Worth contacting Toyota's zone manager to see about strut repair.

Dear Car Talk

Dear Car Talk | Apr 01, 2003

Dear Tom and Ray:

I have just been told by our Toyota dealer that our 1998 Avalon with 55,000 miles needs new "strut plates" AND struts, for a mere $1,600; the car is incredibly noisy (thunk, thunk, thunk) when going over any size bump and even on a smooth road, and there is a very, very bad vibration on the passenger side at high speeds (50 mph). The dealer initially blamed it on "poor" tires that we bought elsewhere (brand-new BF Goodrich tires, which we have since replaced with another set of brand-new ones, with no change in the noise). Having purchased Toyota's "flagship" car, I certainly do not think it's reasonable that we need to incur this great expense at fairly low mileage ... do you? The dealer has said that while it might seem unreasonable for the struts and strut plates to be shot at this mileage (although Toyota has admitted that this is probably a design flaw with the Avalon), there is nothing he can do to help us with the expense. Any thoughts on what we should do next? -- Sara

RAY: Well, if I were you, I'd sit in the middle of the showroom floor and throw a tantrum. Stomp your hands and feet and refuse to stop until they give you new strut plates.

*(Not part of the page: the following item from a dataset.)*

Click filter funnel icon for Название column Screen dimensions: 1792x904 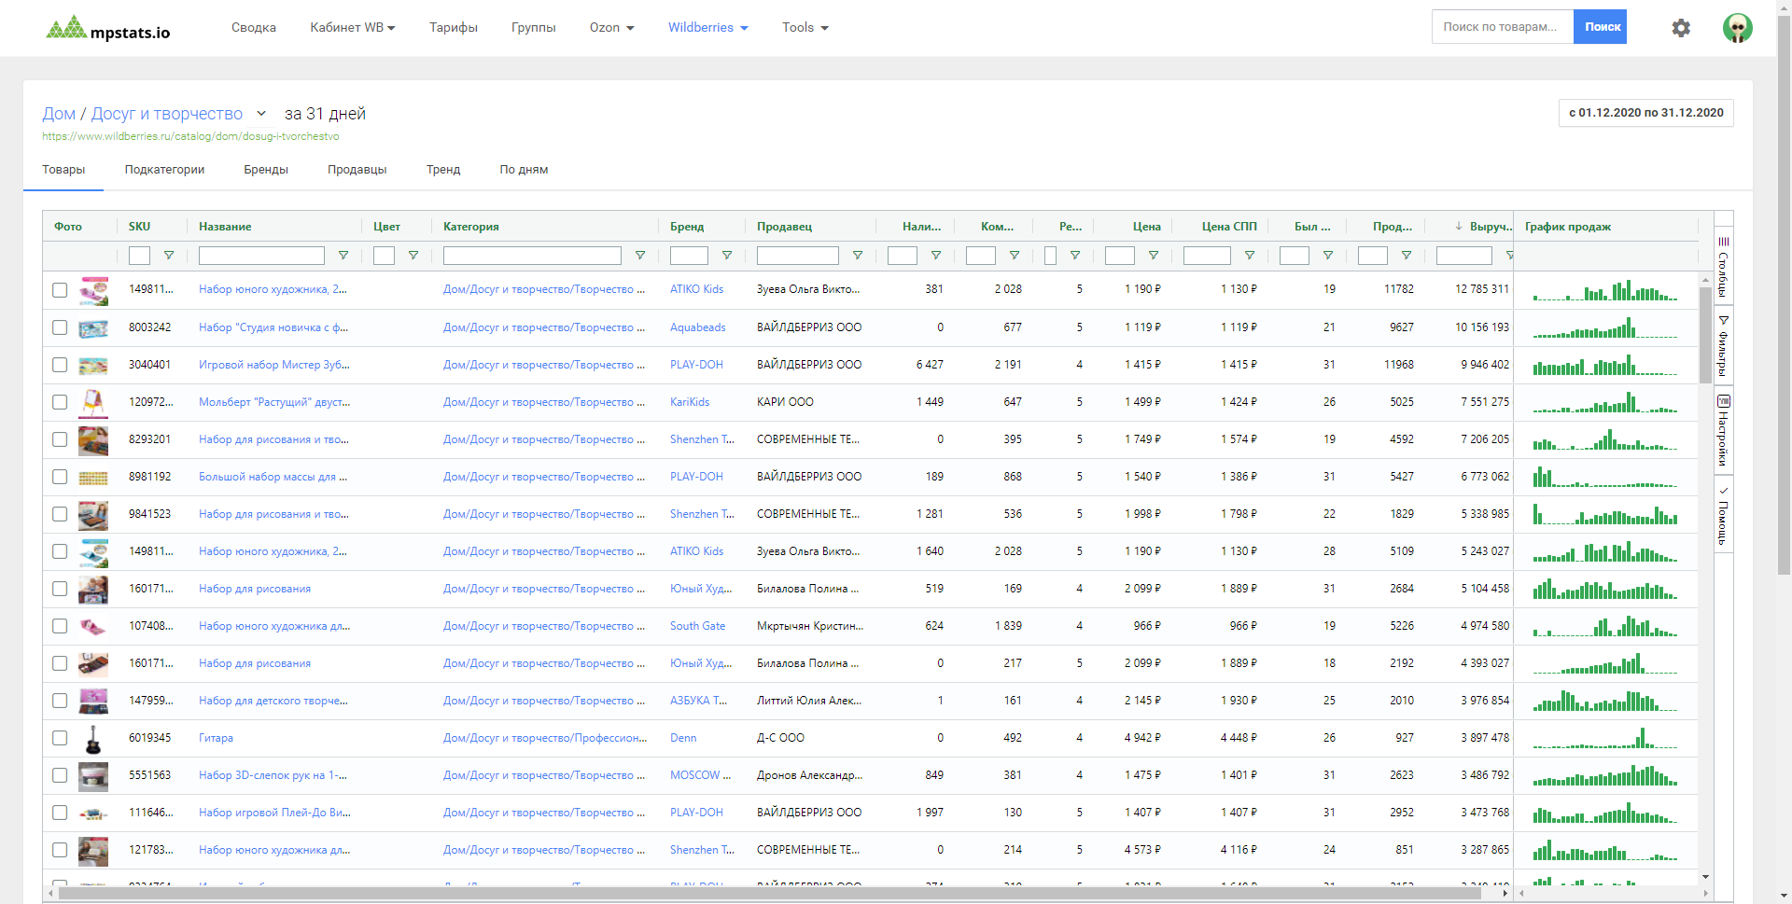343,256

TOM: It sounds like the diagnosis is correct, Sara. The Avalon has mounting plates that sit on top of the struts and attach to the body of the car. And they do cause a "thunk, thunk, thunk" sound when they wear out. On many cars, they last for the life of the vehicle. But on Toyotas, we often replace them at around 75,000 to 80,000 miles. But even by that measure, yours appear to have gone to the great junkyard in the sky too early.

RAY: So, there are two possibilities. One is that your original mounting plates and struts were defective or under-designed, and failed prematurely through no fault of yours. Perhaps Toyota's designers didn't beef them up when they altered the Camry chassis to carry the heavier Avalon?

TOM: The other possibility is that it's your fault. If you consistently drive on bad roads, you could easily wear out the struts and mounts well before their time.

RAY: So if you've been driving on dirt roads or pothole-infested boulevards, then you're responsible for the premature wear, Sara. And the only thing you can do now is shop around for a better price. An independent repair shop might be willing to do the job for less than the dealer, so it's worth calling around. And in this case, don't worry about getting genuine Toyota parts, because they obviously weren't that great to begin with.

TOM: But if you never drive on lousy roads, then ask the dealer to put you in touch with the zone representative for your region. The "zone rep" is empowered to offer you things that the dealer is not -- like free parts and labor. He might also tell you to go to hell. But it's worth a try. Who knows? Toyota might take responsibility for the early failure and pay at least part of the cost. It's worth asking, Sara.